TASK BRIEF> Nothing should appear in the answer except the lines from the one containing "Click the inbox icon beside Activity queue" through the end of the listing, repeated exactly.

PROVIDED DATA>
-*-
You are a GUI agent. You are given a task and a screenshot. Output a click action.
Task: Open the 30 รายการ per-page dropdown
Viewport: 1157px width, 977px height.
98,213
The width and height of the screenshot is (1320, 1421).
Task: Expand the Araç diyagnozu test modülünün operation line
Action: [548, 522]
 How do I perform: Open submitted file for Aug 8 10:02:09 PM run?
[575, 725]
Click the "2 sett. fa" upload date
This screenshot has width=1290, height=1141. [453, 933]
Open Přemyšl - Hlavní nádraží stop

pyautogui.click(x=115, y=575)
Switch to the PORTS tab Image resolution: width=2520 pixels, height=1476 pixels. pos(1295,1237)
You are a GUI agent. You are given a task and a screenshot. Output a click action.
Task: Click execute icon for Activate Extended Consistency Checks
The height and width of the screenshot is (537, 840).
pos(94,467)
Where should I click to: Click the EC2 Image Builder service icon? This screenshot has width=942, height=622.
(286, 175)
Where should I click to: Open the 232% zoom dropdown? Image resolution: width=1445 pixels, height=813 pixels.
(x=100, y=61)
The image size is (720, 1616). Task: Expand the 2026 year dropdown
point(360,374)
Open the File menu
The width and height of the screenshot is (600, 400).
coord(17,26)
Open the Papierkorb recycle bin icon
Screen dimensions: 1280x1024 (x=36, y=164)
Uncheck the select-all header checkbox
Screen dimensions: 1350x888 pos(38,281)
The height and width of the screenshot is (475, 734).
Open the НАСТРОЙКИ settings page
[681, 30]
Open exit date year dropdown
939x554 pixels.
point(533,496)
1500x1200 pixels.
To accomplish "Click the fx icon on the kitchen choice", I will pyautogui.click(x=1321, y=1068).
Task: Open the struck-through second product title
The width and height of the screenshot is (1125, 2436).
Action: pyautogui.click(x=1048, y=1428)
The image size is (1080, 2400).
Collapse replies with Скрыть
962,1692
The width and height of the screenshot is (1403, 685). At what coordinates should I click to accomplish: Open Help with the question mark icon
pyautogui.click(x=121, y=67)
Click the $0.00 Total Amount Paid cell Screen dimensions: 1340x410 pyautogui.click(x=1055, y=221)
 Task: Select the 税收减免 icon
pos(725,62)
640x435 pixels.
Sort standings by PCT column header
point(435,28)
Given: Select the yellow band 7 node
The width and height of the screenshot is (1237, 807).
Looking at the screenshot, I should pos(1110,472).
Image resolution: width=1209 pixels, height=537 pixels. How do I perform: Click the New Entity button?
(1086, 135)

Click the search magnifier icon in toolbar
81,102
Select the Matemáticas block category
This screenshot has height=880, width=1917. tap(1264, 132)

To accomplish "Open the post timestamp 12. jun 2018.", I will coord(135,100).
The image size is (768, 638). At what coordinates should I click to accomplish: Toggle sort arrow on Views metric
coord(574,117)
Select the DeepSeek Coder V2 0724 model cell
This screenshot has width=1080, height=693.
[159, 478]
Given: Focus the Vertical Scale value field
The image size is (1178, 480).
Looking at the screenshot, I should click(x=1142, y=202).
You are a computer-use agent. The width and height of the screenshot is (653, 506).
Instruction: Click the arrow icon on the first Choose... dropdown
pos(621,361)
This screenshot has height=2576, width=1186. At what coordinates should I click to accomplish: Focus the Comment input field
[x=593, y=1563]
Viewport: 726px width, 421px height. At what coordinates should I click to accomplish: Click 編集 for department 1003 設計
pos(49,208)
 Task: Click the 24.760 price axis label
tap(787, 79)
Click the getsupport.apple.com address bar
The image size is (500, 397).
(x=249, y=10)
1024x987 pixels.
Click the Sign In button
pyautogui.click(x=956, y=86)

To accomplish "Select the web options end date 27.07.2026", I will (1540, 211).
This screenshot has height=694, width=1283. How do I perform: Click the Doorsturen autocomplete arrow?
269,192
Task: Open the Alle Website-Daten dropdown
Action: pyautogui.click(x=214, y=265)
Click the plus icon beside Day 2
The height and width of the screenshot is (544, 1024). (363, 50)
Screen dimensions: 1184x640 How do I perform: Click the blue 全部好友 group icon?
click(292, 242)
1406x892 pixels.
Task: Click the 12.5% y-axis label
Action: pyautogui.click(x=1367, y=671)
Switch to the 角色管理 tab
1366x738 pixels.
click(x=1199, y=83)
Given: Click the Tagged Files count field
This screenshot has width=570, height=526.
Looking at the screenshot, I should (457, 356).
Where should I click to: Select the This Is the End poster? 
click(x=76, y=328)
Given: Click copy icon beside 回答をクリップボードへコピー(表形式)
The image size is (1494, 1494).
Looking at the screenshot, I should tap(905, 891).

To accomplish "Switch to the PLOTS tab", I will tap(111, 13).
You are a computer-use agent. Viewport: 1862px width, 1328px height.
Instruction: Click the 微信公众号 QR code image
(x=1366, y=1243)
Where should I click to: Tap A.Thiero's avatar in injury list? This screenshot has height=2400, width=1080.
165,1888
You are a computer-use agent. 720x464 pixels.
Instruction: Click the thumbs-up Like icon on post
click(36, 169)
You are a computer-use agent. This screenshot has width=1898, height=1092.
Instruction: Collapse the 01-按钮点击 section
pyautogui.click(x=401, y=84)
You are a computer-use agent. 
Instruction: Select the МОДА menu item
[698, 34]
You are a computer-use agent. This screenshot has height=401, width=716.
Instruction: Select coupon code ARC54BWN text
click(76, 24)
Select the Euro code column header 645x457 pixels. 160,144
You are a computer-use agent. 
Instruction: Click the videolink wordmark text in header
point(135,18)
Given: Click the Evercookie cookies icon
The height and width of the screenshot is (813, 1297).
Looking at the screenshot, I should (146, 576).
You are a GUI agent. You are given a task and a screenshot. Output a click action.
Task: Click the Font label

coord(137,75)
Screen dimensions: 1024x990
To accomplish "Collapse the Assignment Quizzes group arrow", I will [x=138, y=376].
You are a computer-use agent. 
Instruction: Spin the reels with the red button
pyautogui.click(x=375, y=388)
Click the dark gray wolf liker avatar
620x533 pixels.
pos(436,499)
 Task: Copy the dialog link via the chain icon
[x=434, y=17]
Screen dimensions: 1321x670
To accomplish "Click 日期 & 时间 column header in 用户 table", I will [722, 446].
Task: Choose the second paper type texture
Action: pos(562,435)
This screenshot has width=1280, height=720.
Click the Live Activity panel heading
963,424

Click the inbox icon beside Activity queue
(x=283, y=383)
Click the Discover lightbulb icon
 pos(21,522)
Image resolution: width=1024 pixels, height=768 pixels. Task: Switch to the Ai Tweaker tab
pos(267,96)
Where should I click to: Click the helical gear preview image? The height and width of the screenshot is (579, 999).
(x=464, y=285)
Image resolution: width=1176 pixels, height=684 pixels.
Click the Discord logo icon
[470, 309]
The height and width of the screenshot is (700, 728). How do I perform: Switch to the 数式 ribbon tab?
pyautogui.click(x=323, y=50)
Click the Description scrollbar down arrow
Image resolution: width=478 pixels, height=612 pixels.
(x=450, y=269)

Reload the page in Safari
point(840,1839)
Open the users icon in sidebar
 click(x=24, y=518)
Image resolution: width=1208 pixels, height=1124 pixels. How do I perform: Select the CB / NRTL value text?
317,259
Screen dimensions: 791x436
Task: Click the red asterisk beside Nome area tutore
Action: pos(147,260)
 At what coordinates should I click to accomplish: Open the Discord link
-*-
SOLUTION TO THIS EXERCISE>
Click the inbox icon beside Activity queue
(x=283, y=383)
Click the Discover lightbulb icon
 pos(21,522)
Image resolution: width=1024 pixels, height=768 pixels. Task: Switch to the Ai Tweaker tab
pos(267,96)
Where should I click to: Click the helical gear preview image? The height and width of the screenshot is (579, 999).
(x=464, y=285)
Image resolution: width=1176 pixels, height=684 pixels.
Click the Discord logo icon
[470, 309]
The height and width of the screenshot is (700, 728). How do I perform: Switch to the 数式 ribbon tab?
pyautogui.click(x=323, y=50)
Click the Description scrollbar down arrow
Image resolution: width=478 pixels, height=612 pixels.
(x=450, y=269)

Reload the page in Safari
point(840,1839)
Open the users icon in sidebar
 click(x=24, y=518)
Image resolution: width=1208 pixels, height=1124 pixels. How do I perform: Select the CB / NRTL value text?
317,259
Screen dimensions: 791x436
Task: Click the red asterisk beside Nome area tutore
Action: pos(147,260)
 At what coordinates should I click to accomplish: Open the Discord link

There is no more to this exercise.